La pequeña Elisabeth, junto a sus padres

"Estamos agotados, necesitamos un pequeño respiro"

Por mucho que ellos carguen con todos los cuidados que necesita un menor enfermo, ha llegado un momento en el que sienten que no pueden más. "Estamos agotados. Necesitamos un servicio que nos ayude para cuidar de nuestra hija, aunque sea unas horas, para salir a cenar, al cine o, incluso, para poder dormir un buen rato. Necesitamos un respiro. Y cada vez que hemos intentado contactar con alguien preparado que accede a quedarse con una niña que tiene ciertas necesidades y que puede (o no) sufrir un ataque de epilepsia, nos han querido cobrar entre 60 y 90 euros la hora y eso no nos compensa.
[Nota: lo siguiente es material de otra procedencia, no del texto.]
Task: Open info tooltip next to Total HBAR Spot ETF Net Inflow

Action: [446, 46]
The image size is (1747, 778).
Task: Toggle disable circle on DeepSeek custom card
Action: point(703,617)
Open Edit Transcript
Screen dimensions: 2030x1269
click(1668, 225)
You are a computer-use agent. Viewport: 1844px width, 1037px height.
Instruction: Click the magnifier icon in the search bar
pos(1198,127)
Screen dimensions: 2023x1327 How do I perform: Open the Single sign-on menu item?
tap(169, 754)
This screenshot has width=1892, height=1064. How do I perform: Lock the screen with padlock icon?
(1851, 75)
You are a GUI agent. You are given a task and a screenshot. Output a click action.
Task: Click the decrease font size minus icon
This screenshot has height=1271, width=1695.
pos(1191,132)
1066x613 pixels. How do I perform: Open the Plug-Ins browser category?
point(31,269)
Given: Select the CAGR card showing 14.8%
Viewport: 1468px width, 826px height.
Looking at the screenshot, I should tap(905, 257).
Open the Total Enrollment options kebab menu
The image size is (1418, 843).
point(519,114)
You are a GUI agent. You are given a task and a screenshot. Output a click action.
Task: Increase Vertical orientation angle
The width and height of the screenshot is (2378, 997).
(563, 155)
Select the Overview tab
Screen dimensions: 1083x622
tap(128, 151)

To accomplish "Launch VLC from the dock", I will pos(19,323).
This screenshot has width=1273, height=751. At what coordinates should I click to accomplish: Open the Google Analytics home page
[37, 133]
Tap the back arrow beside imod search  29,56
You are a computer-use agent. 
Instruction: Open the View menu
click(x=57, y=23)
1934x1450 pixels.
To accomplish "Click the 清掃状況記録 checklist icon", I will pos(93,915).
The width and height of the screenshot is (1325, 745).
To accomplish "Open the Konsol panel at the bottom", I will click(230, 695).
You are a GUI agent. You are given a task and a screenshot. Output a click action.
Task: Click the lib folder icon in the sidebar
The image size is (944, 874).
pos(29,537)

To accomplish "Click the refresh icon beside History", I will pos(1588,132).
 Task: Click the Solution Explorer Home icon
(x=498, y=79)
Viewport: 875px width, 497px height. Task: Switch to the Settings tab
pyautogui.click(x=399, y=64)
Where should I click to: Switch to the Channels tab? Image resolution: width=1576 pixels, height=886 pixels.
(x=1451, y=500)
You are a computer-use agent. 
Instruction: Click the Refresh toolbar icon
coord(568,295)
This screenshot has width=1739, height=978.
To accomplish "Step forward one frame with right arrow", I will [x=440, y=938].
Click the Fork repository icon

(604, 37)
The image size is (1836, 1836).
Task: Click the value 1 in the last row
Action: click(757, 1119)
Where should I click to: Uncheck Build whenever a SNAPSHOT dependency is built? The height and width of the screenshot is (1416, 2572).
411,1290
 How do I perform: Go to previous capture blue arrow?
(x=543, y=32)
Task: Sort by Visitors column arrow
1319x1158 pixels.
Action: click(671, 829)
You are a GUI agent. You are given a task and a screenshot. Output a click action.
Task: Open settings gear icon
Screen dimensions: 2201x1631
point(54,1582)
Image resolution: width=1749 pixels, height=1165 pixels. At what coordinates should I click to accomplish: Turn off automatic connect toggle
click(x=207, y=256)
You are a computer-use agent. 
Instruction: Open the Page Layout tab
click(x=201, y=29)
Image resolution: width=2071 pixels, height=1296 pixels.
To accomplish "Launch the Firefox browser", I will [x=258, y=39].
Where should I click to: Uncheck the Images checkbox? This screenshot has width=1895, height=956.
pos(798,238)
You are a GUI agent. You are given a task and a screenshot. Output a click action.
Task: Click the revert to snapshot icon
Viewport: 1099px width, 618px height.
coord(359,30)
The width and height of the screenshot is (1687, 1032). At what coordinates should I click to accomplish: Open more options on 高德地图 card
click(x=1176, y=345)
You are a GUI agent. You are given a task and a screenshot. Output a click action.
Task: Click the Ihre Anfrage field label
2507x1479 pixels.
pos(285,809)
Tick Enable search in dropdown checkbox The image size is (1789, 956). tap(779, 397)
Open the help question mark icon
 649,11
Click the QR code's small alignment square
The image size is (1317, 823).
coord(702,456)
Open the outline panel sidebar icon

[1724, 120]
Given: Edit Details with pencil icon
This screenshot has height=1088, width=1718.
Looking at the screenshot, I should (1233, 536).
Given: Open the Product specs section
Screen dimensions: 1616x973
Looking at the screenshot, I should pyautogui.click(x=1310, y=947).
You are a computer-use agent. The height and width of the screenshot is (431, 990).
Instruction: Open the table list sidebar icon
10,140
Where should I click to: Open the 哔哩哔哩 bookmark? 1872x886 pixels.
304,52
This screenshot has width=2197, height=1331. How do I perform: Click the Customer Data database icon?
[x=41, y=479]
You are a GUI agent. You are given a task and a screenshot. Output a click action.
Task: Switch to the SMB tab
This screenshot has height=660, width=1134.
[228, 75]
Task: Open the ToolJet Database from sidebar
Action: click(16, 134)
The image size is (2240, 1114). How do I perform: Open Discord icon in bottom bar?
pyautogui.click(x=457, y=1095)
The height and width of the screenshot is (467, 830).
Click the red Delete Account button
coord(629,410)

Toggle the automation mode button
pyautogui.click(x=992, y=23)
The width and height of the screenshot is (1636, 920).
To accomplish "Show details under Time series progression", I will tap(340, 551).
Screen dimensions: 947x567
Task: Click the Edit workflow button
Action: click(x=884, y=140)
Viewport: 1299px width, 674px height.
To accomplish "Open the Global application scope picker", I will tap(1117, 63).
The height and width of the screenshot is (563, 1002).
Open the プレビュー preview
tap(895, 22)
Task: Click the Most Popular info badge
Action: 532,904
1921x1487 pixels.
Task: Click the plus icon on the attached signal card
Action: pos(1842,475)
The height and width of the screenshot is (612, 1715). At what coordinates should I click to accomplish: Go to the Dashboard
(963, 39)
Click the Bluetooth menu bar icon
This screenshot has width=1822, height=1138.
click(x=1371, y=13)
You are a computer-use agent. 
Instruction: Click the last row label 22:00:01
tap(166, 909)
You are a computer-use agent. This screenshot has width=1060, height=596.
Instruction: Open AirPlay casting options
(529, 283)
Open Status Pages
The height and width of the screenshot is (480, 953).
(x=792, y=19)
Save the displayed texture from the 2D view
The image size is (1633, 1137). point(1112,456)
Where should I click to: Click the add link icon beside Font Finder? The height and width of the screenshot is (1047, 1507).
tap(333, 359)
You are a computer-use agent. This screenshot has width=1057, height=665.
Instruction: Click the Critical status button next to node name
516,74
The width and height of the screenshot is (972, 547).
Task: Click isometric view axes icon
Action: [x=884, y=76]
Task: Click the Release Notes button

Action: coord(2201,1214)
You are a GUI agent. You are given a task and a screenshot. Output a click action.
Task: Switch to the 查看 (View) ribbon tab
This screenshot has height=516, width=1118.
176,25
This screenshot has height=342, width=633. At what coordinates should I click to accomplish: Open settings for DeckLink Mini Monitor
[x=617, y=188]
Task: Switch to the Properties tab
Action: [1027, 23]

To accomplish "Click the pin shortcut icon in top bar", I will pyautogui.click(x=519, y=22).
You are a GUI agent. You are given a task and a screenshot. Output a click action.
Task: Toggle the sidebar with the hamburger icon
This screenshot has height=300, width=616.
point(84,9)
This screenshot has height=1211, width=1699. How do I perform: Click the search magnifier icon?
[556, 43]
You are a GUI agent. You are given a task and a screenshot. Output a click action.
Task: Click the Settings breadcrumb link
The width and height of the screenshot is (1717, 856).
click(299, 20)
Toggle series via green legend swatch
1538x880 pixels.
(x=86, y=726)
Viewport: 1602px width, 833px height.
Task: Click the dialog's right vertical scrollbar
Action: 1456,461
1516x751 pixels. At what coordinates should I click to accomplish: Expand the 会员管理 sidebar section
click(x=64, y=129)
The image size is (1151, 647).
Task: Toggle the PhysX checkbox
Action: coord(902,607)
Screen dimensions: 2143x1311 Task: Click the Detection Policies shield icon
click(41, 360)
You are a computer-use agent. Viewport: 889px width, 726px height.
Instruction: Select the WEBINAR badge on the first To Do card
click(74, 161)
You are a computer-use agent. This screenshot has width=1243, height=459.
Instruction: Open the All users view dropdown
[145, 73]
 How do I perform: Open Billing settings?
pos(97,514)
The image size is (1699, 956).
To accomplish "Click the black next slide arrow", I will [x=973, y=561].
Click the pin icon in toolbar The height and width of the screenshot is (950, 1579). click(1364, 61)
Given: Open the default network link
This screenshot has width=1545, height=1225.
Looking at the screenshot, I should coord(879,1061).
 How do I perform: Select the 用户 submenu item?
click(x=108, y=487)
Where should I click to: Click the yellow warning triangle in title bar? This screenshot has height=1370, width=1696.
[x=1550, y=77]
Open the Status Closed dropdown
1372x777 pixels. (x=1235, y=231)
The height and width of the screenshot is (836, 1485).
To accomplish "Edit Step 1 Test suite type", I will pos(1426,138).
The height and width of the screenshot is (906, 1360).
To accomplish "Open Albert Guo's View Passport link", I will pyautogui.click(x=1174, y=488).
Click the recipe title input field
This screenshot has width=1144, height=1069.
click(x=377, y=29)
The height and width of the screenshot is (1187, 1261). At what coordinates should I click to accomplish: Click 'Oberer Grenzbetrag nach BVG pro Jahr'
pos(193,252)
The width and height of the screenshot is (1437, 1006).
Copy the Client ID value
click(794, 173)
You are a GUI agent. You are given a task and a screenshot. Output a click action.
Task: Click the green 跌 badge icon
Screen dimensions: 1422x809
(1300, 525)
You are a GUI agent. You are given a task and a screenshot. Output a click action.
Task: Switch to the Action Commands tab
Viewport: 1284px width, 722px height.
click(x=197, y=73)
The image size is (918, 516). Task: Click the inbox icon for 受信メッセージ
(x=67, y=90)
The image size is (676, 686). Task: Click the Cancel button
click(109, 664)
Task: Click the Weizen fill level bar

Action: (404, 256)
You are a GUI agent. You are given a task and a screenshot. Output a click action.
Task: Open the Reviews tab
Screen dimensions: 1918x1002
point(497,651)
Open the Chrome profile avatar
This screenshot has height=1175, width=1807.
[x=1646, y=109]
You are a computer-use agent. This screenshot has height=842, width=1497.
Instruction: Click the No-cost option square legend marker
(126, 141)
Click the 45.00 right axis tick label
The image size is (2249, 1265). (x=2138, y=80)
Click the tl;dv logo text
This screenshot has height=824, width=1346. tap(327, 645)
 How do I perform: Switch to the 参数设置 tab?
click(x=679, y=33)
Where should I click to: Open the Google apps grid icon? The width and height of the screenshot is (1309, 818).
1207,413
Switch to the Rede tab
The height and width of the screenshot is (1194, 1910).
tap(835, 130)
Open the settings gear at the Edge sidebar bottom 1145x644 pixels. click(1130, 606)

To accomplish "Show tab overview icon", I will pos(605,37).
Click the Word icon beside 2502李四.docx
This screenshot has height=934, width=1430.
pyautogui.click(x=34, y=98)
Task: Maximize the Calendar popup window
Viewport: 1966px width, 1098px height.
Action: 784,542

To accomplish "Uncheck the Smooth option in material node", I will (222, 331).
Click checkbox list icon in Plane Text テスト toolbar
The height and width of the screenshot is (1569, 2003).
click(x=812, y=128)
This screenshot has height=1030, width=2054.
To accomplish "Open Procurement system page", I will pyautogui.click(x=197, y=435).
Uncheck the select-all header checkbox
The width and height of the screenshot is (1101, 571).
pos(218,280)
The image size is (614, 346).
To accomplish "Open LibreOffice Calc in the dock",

No podemos tener ese gasto", ha dicho, con agotamiento y desesperación.

Eli trabaja cada día por avanzar

"Lo que necesitamos es alguien capacitado que no nos cobre esa "bestialidad. Porque, aparte de cuando vamos al pueblo y dejamos a Eli un rato con mi madre, no tenemos a nadie", ha recalcado esta madre con la que muchas otras familias con niños enfermos se sentirán identificadas. Desde su experiencia, Soraya nos recuerda que, no solo el Estado, si no la gente, debería tener más empatía con niños "excepcionales" como su hija pues, además del cansancio físico, también está agotada de que los demás "la miren extrañados", cuando Elisabeth trabaja muy duro cada día para poder encajar.

En cuanto a la felicidad aparente que siempre acompaña a los niños con Angelman - la 'sonrisa eterna' es uno de los síntomas de la enfermedad - Soraya ha aclarado que esto no es siempre así pues su hija, como otro niño cualquiera, va muchas veces "seria" y "enfadada" de camino al colegio. También reconoce en ella la picardía y el sentido del humor, pues, como neuropsicóloga, sabe que su pequeña se entera de todo lo que ocurre a su alrededor solo que, "atrapada en un cuerpo que no le responde", no lo puede expresar.